The project will also require Israeli permission to build a new road. "If you want to accommodate one or two millions tourists," says Hulileh, "you need a main road that comes from the Jerusalem highway."
Three separate proposals have been submitted. Two were rejected outright, but "the third one, they said they're willing to look into."
Life in a 'prison'
Ahmed Abu Humur rarely sees more than one or two guests a week at the Jerusalem Hotel. (MaanImages/Killian Redden)
Beyond Israel's good will, there remains the more fundamental issue of demand.
In the wake of last year's devastating war between Israel and Hamas in Gaza, as well as wider regional conflicts, foreign tourism has fallen sharply across the occupied Palestinian territories.
"We do not depend on one component," says Hulileh. "That's the beauty of the project. Local tourism, including Palestinians from Israel, are the pillars of the project. They can bring in 60 percent of the revenue. This is fine."
But even with tourism at normal levels, Jericho has never served as a great tourist destination.
Since Jericho became the first city to be handed over to the Palestinian Authority in 1994, hopes that the city would pave the way for the new Palestinian state have gone largely unfulfilled.
The city's economy remains in a dire state, and as for tourism, Jericho has only three hotels.
Ahmed Salieh Abu Humur, who has run one of these -- the Jerusalem Hotel -- for more than 20 years, says he has one or two guests a week, but never any tourists.
His hotel stands derelict, the letters fallen from the sign, the top floor nothing more than bare concrete where an extension was abandoned years ago.
"Every day more than 1,000 tourists come to Jericho," he says, "but they go to one place, one restaurant. They eat, they visit sites, then leave," returning to their hotels in Israel.

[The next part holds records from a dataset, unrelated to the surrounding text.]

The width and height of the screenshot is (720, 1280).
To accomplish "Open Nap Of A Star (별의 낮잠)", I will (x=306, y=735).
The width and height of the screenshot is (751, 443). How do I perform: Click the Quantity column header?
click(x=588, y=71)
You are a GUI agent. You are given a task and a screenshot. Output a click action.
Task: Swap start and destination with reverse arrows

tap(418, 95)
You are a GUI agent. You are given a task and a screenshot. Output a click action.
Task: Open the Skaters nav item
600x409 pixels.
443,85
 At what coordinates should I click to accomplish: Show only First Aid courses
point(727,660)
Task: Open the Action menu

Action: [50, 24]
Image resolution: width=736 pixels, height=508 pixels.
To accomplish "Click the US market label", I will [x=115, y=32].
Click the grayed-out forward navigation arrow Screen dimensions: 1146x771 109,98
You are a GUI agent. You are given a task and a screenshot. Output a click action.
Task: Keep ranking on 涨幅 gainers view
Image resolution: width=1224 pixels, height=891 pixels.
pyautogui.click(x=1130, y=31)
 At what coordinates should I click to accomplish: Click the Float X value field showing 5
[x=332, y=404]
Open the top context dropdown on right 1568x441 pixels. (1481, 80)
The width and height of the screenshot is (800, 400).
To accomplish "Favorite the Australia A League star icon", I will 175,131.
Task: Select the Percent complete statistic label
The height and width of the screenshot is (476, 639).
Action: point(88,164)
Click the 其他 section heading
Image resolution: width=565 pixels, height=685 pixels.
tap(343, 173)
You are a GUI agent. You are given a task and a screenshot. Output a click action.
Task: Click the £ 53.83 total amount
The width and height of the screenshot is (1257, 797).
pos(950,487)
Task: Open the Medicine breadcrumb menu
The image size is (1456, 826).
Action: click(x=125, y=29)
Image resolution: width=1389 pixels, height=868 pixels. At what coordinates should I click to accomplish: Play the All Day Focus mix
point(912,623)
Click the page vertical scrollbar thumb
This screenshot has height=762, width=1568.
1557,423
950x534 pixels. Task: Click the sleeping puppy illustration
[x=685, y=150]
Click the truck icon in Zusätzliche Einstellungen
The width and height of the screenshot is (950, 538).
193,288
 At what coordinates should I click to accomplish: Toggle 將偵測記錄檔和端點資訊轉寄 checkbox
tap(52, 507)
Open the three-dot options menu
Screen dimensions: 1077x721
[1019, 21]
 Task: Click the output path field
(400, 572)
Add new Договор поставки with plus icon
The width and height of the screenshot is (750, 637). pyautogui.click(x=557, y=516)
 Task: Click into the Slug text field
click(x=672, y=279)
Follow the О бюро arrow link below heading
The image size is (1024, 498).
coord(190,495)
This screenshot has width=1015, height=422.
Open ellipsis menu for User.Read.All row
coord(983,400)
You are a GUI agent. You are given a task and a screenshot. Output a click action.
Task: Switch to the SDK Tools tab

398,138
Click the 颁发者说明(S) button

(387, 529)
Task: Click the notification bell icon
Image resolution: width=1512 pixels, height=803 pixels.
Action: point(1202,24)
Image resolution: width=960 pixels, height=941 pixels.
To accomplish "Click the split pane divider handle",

Abu Humur blames the Israeli occupation. "We live in a prison," he says. "We hope to see peace, but for 20 years we have had nothing."Creating profit
Padico is hoping to reinvent Jericho, to "change the environment around visiting Jericho completely," Hulileh says.
But Abu Humur's situation raises the important question as to what extent Jericho Gate will serve to normalize the occupation that has crippled the rest of the city for years.
The Palestinian real estate development Rawabi -- from which Hulileh says Jericho Gate drew inspiration -- came into sharp criticism for its dealings with Israeli companies, as well the use of Israeli construction materials.
Hulileh does not deny that Jericho Gate may follow a similar path, although he says that in principle, "we prefer to use material that is produced locally, for sure."
The project also denies that is catering exclusively for a richer Palestinian middle class, offering an escape from Palestinian realities that most cannot afford.
Jericho Gate's sales supervisor, Muhammad Abu Ghosh, says that working class Palestinians will be able to enjoy Jericho Gate's public spaces and stay in its three and four-star hotels -- "the people can afford paying for them -- they are cheap."
Hulileh, meanwhile, points to the employment construction will create, and stresses the importance of building the Palestinian economy.
"We need to be ready to compete when our state will be established. We need to be at the same level, at the same pace with our neighbors and with the region."
Ultimately, however, Hulileh seeks to separate the project from national ambitions.The main aim, he says, is profit.